● Work order
Please reproduce the records, omitting nothing and changing nothing.
======== Material to process
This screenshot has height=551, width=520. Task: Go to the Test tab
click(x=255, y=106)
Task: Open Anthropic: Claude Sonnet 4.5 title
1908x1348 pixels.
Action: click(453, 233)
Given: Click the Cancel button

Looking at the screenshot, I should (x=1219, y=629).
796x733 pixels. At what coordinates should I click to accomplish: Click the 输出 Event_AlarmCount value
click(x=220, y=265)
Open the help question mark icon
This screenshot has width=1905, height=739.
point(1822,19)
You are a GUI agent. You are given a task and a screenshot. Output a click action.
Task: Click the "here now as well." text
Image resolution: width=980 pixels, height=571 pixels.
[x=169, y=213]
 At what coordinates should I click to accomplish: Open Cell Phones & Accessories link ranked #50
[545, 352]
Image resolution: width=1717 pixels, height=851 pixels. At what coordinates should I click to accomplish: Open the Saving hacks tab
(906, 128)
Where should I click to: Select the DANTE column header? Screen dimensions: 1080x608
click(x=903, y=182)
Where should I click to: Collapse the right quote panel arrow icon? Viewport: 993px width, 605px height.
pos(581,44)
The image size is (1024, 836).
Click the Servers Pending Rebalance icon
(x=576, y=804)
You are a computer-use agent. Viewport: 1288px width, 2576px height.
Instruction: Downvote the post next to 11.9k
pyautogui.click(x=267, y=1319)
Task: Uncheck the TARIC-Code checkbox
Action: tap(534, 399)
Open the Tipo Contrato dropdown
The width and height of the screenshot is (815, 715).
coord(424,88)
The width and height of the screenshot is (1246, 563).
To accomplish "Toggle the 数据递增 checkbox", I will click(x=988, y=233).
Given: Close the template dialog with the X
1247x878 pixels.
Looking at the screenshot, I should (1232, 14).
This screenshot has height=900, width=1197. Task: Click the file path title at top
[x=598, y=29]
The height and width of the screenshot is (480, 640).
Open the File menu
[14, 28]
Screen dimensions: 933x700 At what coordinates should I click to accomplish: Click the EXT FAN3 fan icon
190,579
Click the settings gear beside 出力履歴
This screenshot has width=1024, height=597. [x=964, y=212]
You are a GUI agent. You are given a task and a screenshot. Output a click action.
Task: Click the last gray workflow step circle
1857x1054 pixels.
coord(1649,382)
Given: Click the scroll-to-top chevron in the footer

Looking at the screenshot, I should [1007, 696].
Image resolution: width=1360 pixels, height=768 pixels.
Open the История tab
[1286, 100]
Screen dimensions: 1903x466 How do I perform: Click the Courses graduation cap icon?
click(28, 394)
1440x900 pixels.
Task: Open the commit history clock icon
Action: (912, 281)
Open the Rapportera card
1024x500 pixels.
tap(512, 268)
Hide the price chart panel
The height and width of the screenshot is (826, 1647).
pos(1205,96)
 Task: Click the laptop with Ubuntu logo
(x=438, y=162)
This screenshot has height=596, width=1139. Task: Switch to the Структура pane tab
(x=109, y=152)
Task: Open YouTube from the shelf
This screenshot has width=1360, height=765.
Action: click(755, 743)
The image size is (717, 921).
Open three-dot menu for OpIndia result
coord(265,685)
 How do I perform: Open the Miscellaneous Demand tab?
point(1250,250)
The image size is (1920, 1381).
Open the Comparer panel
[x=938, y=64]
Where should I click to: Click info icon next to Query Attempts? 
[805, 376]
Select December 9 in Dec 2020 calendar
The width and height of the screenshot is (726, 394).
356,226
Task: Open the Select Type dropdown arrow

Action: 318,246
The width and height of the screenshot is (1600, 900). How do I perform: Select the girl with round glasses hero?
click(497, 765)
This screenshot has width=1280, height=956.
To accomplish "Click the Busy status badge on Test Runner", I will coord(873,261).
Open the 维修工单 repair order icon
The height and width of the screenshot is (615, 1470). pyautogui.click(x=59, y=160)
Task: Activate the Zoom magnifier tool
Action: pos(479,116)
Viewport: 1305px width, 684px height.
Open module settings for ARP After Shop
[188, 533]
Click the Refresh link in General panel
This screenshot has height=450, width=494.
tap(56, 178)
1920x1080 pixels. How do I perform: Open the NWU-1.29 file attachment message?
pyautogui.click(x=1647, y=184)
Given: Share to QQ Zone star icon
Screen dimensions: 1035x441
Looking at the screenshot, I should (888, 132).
================
● Exercise response
This screenshot has height=551, width=520. Task: Go to the Test tab
click(x=255, y=106)
Task: Open Anthropic: Claude Sonnet 4.5 title
1908x1348 pixels.
Action: click(453, 233)
Given: Click the Cancel button

Looking at the screenshot, I should (x=1219, y=629).
796x733 pixels. At what coordinates should I click to accomplish: Click the 输出 Event_AlarmCount value
click(x=220, y=265)
Open the help question mark icon
This screenshot has width=1905, height=739.
point(1822,19)
You are a GUI agent. You are given a task and a screenshot. Output a click action.
Task: Click the "here now as well." text
Image resolution: width=980 pixels, height=571 pixels.
[x=169, y=213]
 At what coordinates should I click to accomplish: Open Cell Phones & Accessories link ranked #50
[545, 352]
Image resolution: width=1717 pixels, height=851 pixels. At what coordinates should I click to accomplish: Open the Saving hacks tab
(906, 128)
Where should I click to: Select the DANTE column header? Screen dimensions: 1080x608
click(x=903, y=182)
Where should I click to: Collapse the right quote panel arrow icon? Viewport: 993px width, 605px height.
pos(581,44)
The image size is (1024, 836).
Click the Servers Pending Rebalance icon
(x=576, y=804)
You are a computer-use agent. Viewport: 1288px width, 2576px height.
Instruction: Downvote the post next to 11.9k
pyautogui.click(x=267, y=1319)
Task: Uncheck the TARIC-Code checkbox
Action: tap(534, 399)
Open the Tipo Contrato dropdown
The width and height of the screenshot is (815, 715).
coord(424,88)
The width and height of the screenshot is (1246, 563).
To accomplish "Toggle the 数据递增 checkbox", I will click(x=988, y=233).
Given: Close the template dialog with the X
1247x878 pixels.
Looking at the screenshot, I should (1232, 14).
This screenshot has height=900, width=1197. Task: Click the file path title at top
[x=598, y=29]
The height and width of the screenshot is (480, 640).
Open the File menu
[14, 28]
Screen dimensions: 933x700 At what coordinates should I click to accomplish: Click the EXT FAN3 fan icon
190,579
Click the settings gear beside 出力履歴
This screenshot has width=1024, height=597. [x=964, y=212]
You are a GUI agent. You are given a task and a screenshot. Output a click action.
Task: Click the last gray workflow step circle
1857x1054 pixels.
coord(1649,382)
Given: Click the scroll-to-top chevron in the footer

Looking at the screenshot, I should [1007, 696].
Image resolution: width=1360 pixels, height=768 pixels.
Open the История tab
[1286, 100]
Screen dimensions: 1903x466 How do I perform: Click the Courses graduation cap icon?
click(28, 394)
1440x900 pixels.
Task: Open the commit history clock icon
Action: (912, 281)
Open the Rapportera card
1024x500 pixels.
tap(512, 268)
Hide the price chart panel
The height and width of the screenshot is (826, 1647).
pos(1205,96)
 Task: Click the laptop with Ubuntu logo
(x=438, y=162)
This screenshot has height=596, width=1139. Task: Switch to the Структура pane tab
(x=109, y=152)
Task: Open YouTube from the shelf
This screenshot has width=1360, height=765.
Action: click(755, 743)
The image size is (717, 921).
Open three-dot menu for OpIndia result
coord(265,685)
 How do I perform: Open the Miscellaneous Demand tab?
point(1250,250)
The image size is (1920, 1381).
Open the Comparer panel
[x=938, y=64]
Where should I click to: Click info icon next to Query Attempts? 
[805, 376]
Select December 9 in Dec 2020 calendar
The width and height of the screenshot is (726, 394).
356,226
Task: Open the Select Type dropdown arrow

Action: 318,246
The width and height of the screenshot is (1600, 900). How do I perform: Select the girl with round glasses hero?
click(497, 765)
This screenshot has width=1280, height=956.
To accomplish "Click the Busy status badge on Test Runner", I will coord(873,261).
Open the 维修工单 repair order icon
The height and width of the screenshot is (615, 1470). pyautogui.click(x=59, y=160)
Task: Activate the Zoom magnifier tool
Action: pos(479,116)
Viewport: 1305px width, 684px height.
Open module settings for ARP After Shop
[188, 533]
Click the Refresh link in General panel
This screenshot has height=450, width=494.
tap(56, 178)
1920x1080 pixels. How do I perform: Open the NWU-1.29 file attachment message?
pyautogui.click(x=1647, y=184)
Given: Share to QQ Zone star icon
Screen dimensions: 1035x441
Looking at the screenshot, I should (888, 132).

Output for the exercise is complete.